The CCDI article suggests Xi and his closest advisors will lean harder on anti-corruption investigations to purge policy dissent, while the missed Politburo readouts suggest Xi may be using information blackouts to manage the CCP's public image as a problem solver. Against the backdrop of disappointing policy performance, Xi and the Politburo may resort to tools like CCDI anti-corruption investigations to silence policy dissent. Though Xi has already used the CCDI to purge the upper ranks of the CCP of all but his staunchest policy supporters in the past decade, there inevitably are many lower-level cadres who disagree with Xi's policies, and they may be quietly impeding policy implementation at the local government and ministerial levels. Thus, the CCDI's pledges to root out sources of policy change or disunity suggest Xi will respond to this quiet dissent by purging lower-level naysayers. In the meantime, Beijing's refusal to publish even its usual highly curated Politburo meeting readouts suggests that the government is covering up how few solutions the body has for China's complex policy issues. The absence of readouts could also indicate internal Politburo divisions on policy solutions, but this is unlikely since Xi staffed the Politburo with ''yes men'' in October 2022.

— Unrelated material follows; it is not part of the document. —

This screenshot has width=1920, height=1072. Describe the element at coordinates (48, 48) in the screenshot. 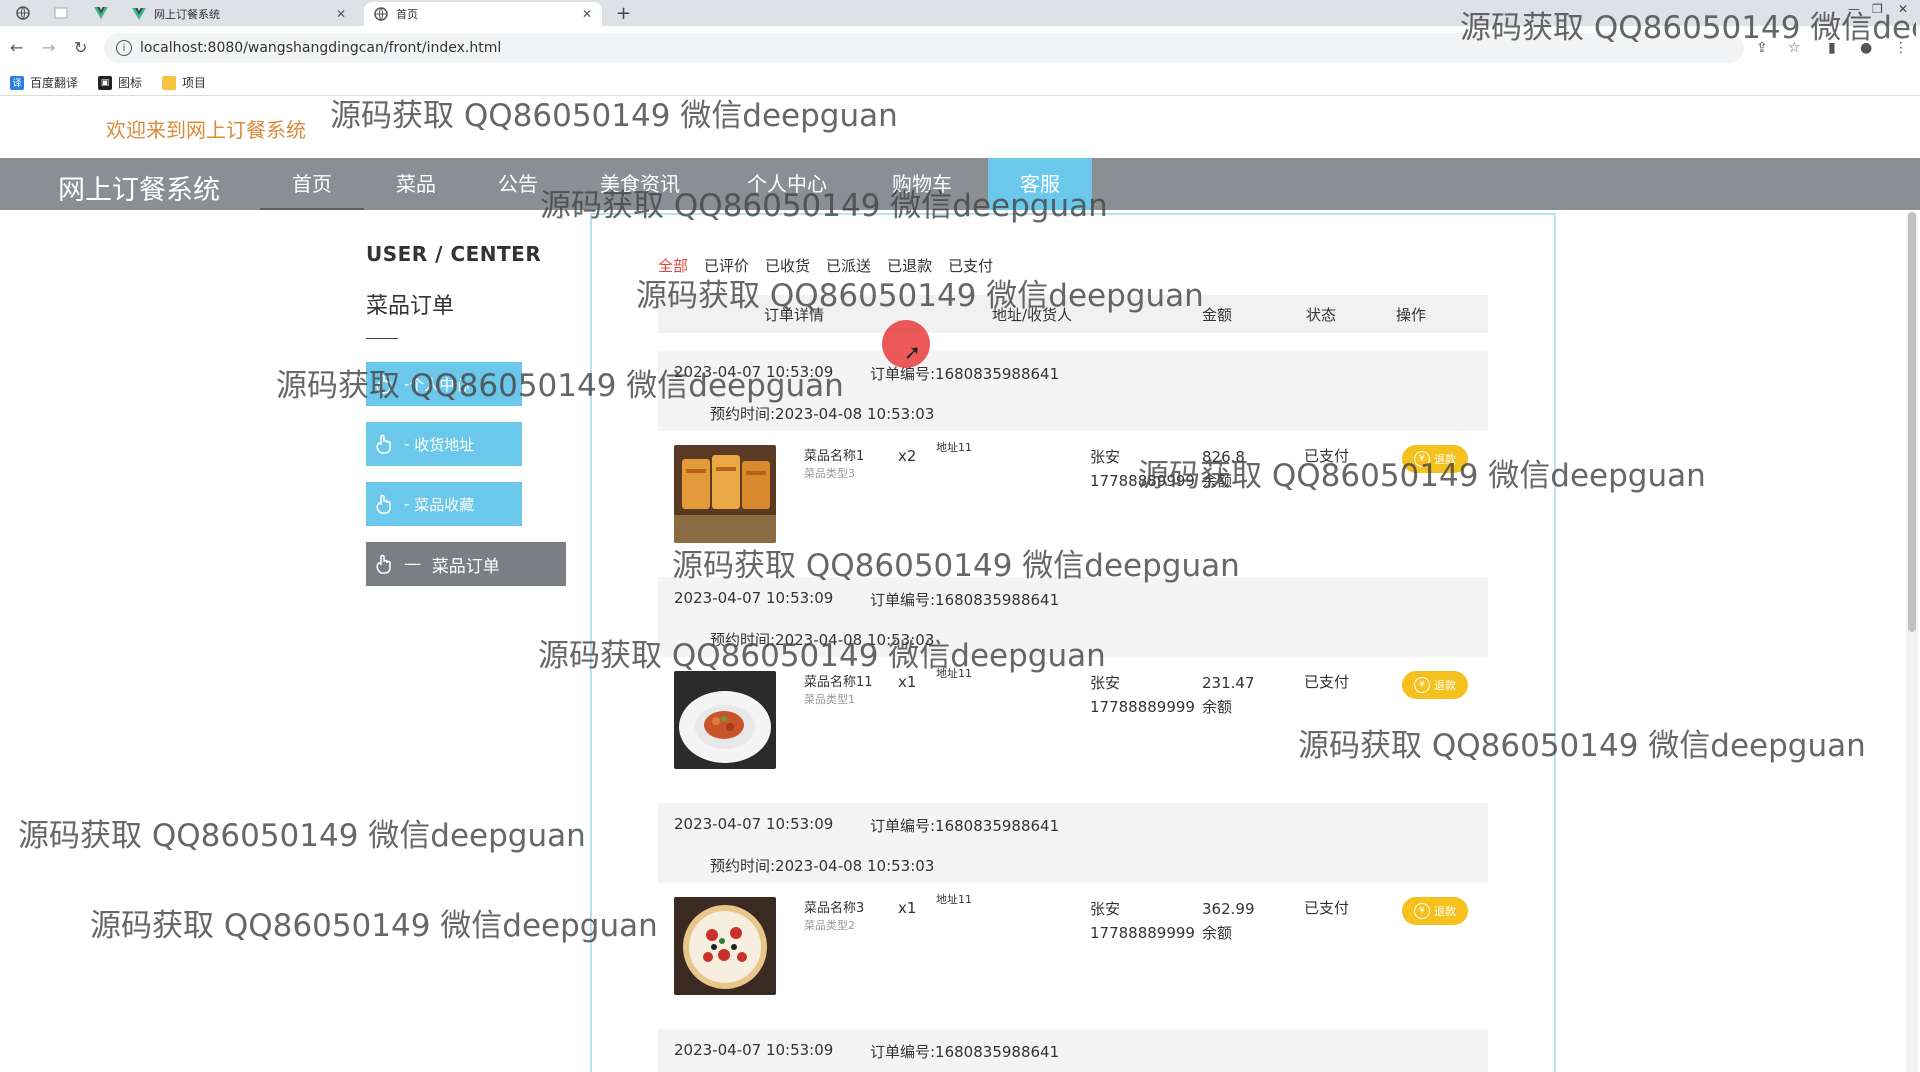

I see `forward-icon: →` at that location.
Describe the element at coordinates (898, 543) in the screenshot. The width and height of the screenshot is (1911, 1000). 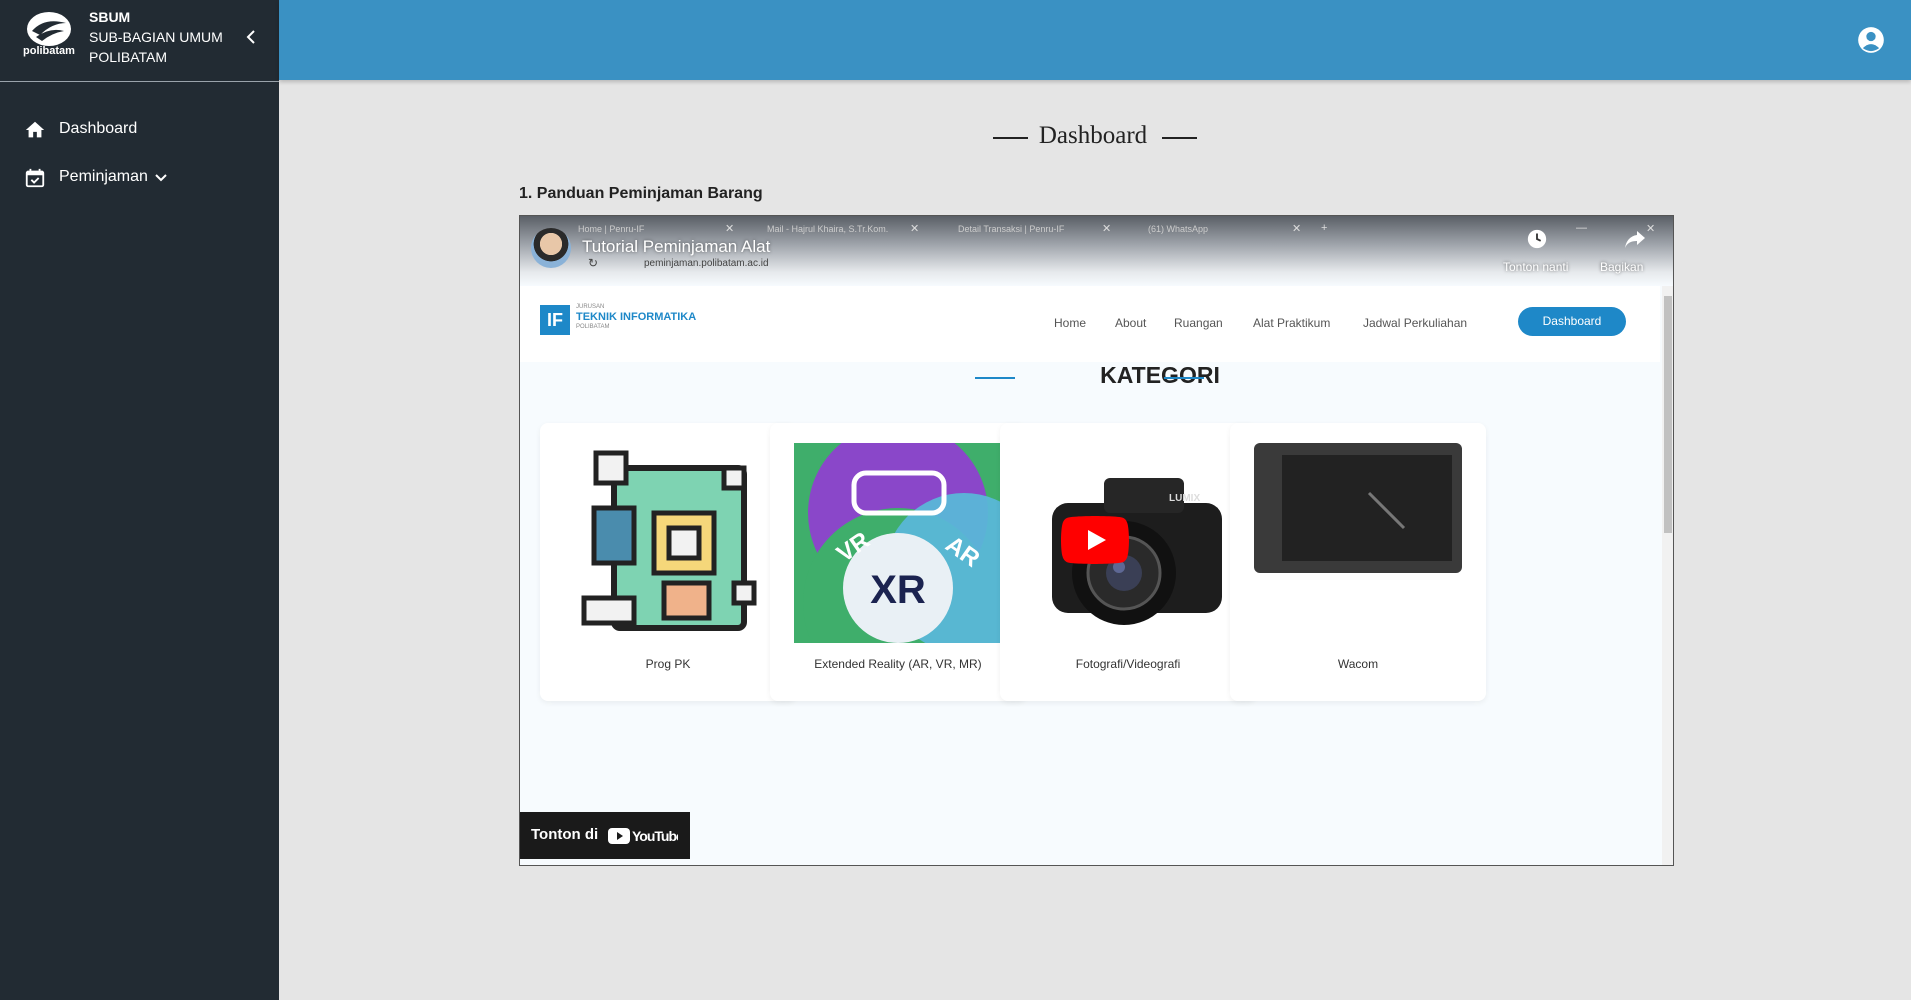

With more anti-corruption investigations on the horizon, rapid policy changes may unfold in China, and information blackouts will worsen operating environments for foreign businesses. The CCP's next campaign to purge ''political conspiracies'' and ''political cliques'' may take place in a 12-18 month-long wave, as previous Xi-led CCDI anti-corruption campaigns have done. During this time, senior officials in areas key to managing China's policy challenges (e.g., the industry ministry, financial regulators or the foreign ministry) will be embroiled in investigations for ''breaches of party discipline.'' Nervous officials in sectors targeted by CCDI campaigns may abruptly realign policies with Beijing's prescriptions, making local policy less suited to local conditions and binding up bureaucratic processes. These potential policy changes will complicate business operations in China, and constricted information flows — as seen in the absence of Politburo meeting readouts — will exacerbate these issues by making it harder for foreign governments and companies to understand political dynamics in China. As a result, these entities will increasingly move to minimize risks, including by implementing policies to protect national security or by delaying investment decisions until Beijing's stance is clear. Furthermore, despite sectoral policy changes in response to the CCDI's scare tactics, local governments' abilities to meet Beijing's central policies may actually decrease over time as intractable policy challenges (like Western tech restrictions) mount and weariness with Xi's political campaigns spurs local cadres to meet the bare minimum for policy implementation. These opposing forces on local policy will further complicate China's operating environment and may even prolong the CCDI campaign. As for Xi himself, his position at the top of the CCP hierarchy is secure for now, but if policy failures continue amid China's challenging domestic and foreign environment, political factionalism may revive to weaken Xi's grip on power.
- One way local governments may change policy as the CCDI's anti-corruption campaign progresses is by withholding approval of tax breaks for foreign firms in industries in which Beijing is prioritizing self-reliance.